KGCOE MSD of 20 Technical Review Agenda

Meeting Purpose:

1. Overview of Project

2. Confirm Customer Needs/ Engineering Specs

3. Review Functional Decomposition

4. Review concepts developed by team

5. Review from audience: feedback and generate new ideas

Materials to be reviewed:

1. Project Overview – p.2

2. Customer Needs – p. 3

3. Engineering Metrics – p. 4

4. Flow Diagram – p. 5

5. Functional Decomposition – p. 6

6. Work Breakdown Structure – p. 6

7. Gantt Chart – p. 7-8

8. Morph Chart – p. 8

9. Pugh Matrices – p. 9-11

10. Engineering Analysis – p. 12-17

11. Cost Analysis – p. 19

12. Risk Assessment – p. 20

Meeting Date: 10/5/12

Meeting Location: 09-4425

Meeting time: 2-3:30 pm

Meeting Timeline

Start

time Topic of Review Required Attendees

2:00 Project Overview Team, Guides, Customer, Field Expert

2:03 Customer Needs/ Engineering Metrics Team, Guides, Customer, Field Expert

2:07 Flow Diagram Team, Guides, Customer, Field Expert

2:10 Functional Decomposition Team, Guides, Customer, Field Expert

2:13 Work Breakdown Structure Team, Guides, Customer, Field Expert

2:16 Gantt Chart/ Project Plan Team, Guides, Customer, Field Expert

2:20 Questions, Concerns, Ideas Team, Guides, Customer, Field Expert

2:30 Concept Development – Morph Chart & Pugh Matrices Team, Guides, Customer, Field Expert

2:35 Proposed Designs Team, Guides, Customer, Field Expert

2:40 Engineering Analysis Team, Guides, Customer, Field Expert

2:45 Questions, Concerns, Ideas Team, Guides, Customer, Field Expert

2:55 Cost Analysis Team, Guides, Customer, Field Expert

3:00 Risk Assessment Team, Guides, Customer, Field Expert

3:05 Questions and Discussion Team, Guides, Customer, Field Expert

KGCOE MSD SDR Technical Review Agenda P13621: Heat Transfer Conduction Lab for Chemical Principles Lab


Project Overview

Project Name: Chem E Lab Equipment

Project Number: P13621

Project Family: ME and ChE Lab Hardware

Start Term: 2012-1

End Term: 2012-3

Mission Statement: To provide students with the

ability to observe conductive heat transfer and the

ability to measure the thermal conductivity of a

material.

Project Background/ Problem Statement:

The transfer of heat through a material in any

state is the process of heat transfer.
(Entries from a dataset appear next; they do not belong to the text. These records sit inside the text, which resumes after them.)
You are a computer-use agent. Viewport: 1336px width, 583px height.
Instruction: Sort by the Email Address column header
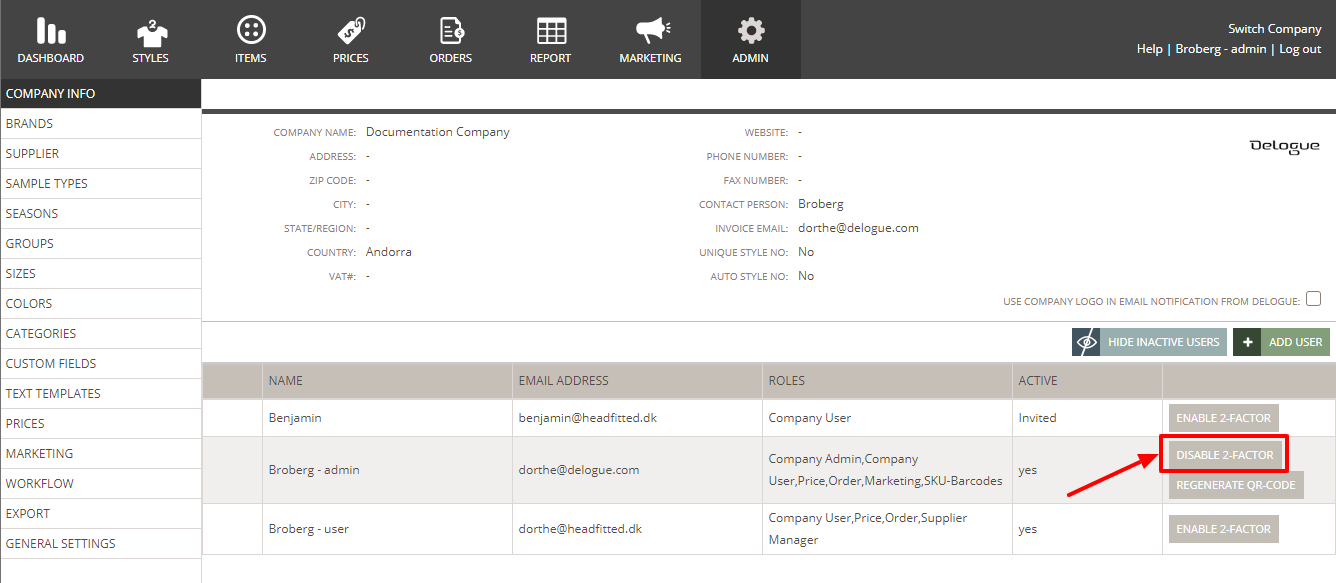(x=563, y=381)
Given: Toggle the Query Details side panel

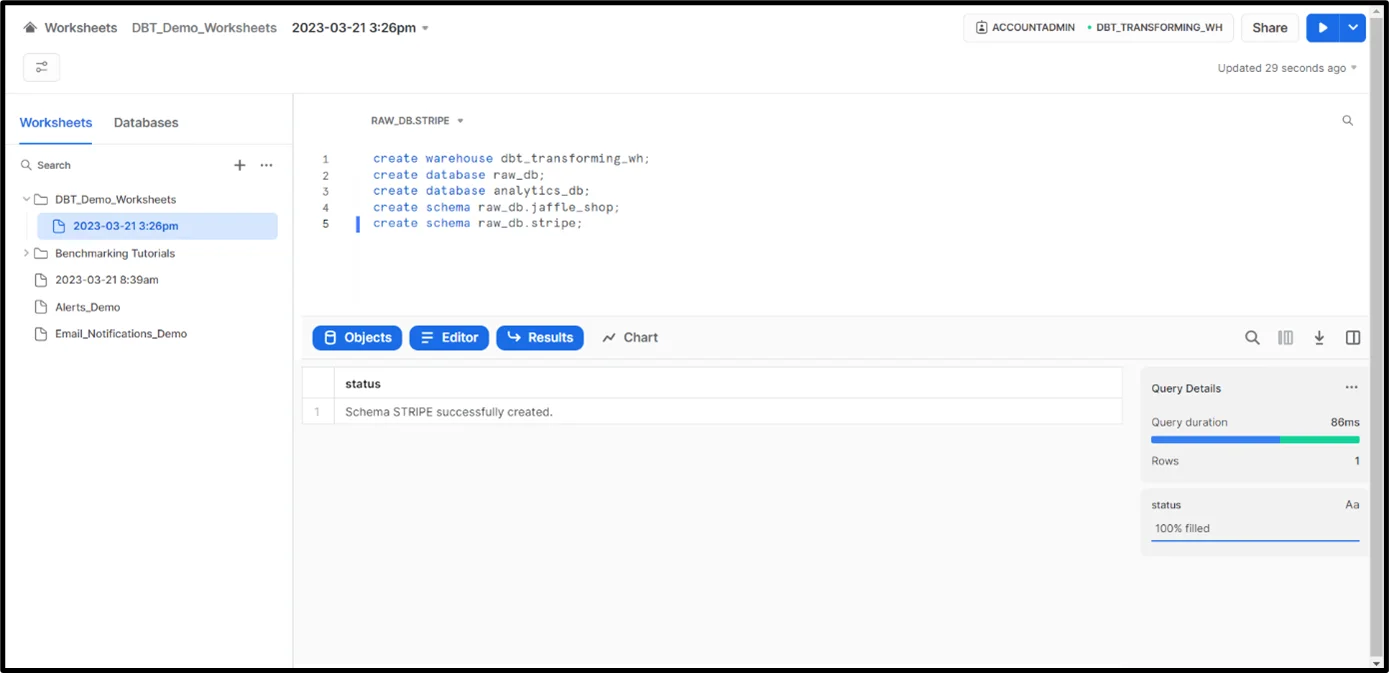Looking at the screenshot, I should coord(1353,338).
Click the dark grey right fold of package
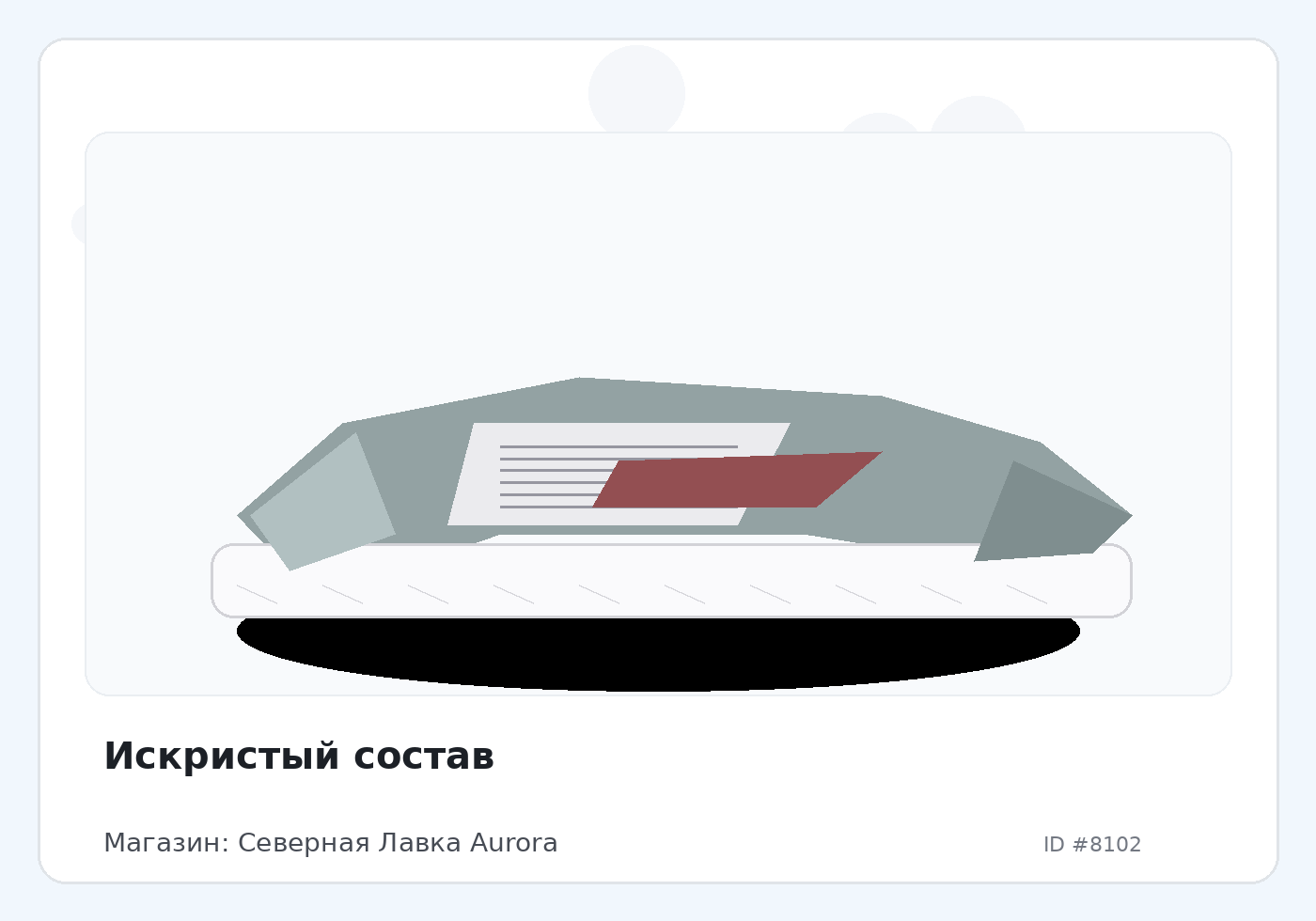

Conductive

heat transfer through a solid has been done for

years in industry to heat or cool materials. The

materials ability to transfer heat is a measurable

quantity called thermal conductivity. Scientists

have an in-depth understanding of this material

property and have published data for various

materials. The chemical engineering department

is creating a laboratory experiment for observing

conductive heat transfer and measuring thermal

conductivity of multiple materials. This will

yield experimental results comparable to the

current published data.

Objectives/ Scope:

1. Develop apparatus for students to observe

conductive heat transfer and measure thermal

conductivities of various samples

2. Ability for students to compare experimental

results to published thermal conductivities

3. Obtain data from manual measurement and

DAQs

4. Visually demonstrate conductive heat transfer

5. Steady state heat transfer conditions

preferable; transient heat transfer conditions

optional.

Deliverables:

1. Conductive Heat Transfer Apparatus

2. Documentation to reproduce apparatus

3. Final Wiring Schematic

4. 3D modeling prints

5. Manufacturing spec sheets

6. Assembly instructions

Project Team:

Tatiana Stein (ChemE) – Team Facilitator

Rushil Rane (ISE) – Lead Engineer

Shayne Barry (ME) – Procurement

Jordan Hill (EE)

Piotr Radziszowski (ME)

Meka Iheme (ChemE)

Shannon McCormick (ChemE) – Project

Manager

Guide, customer & other attendees:

Neal Eckhaus – Guide

Steve Possanza – Guide

Karuna Koppula – Customer

Chinmay Patil – Field Expert

Expected Project Benefits: Students fully understand fundamental conductive

heat transfer concepts through observation and

experimentation. They will compare experimental

data with published thermal conductivities. Use

apparatus for demonstrations to students in other

engineering departments.

Assumptions:

To keep analysis simple for laboratory students, the

team must assume 1D steady state heat conduction

and the team must neglect losses.

Issues & Risks:

Successful integration of mechanical and

electrical subsystems

Proper documentation to quickly get back on

track in the spring

Ensuring simplicity for teaching students


Figure 1: Customer Needs from PRP.


Figure 2: Engineering Metrics from PRP.

[Comments/Further Details in Figure 2:

EM5: >0 K, needs to be a temperature that can accurately be measured

EM6: Does not need to adapt in size

EM7: Accepts specimens composed of solids only]


Figure 3: Flow Diagram


Figure 4: Functional Decomposition developed by team.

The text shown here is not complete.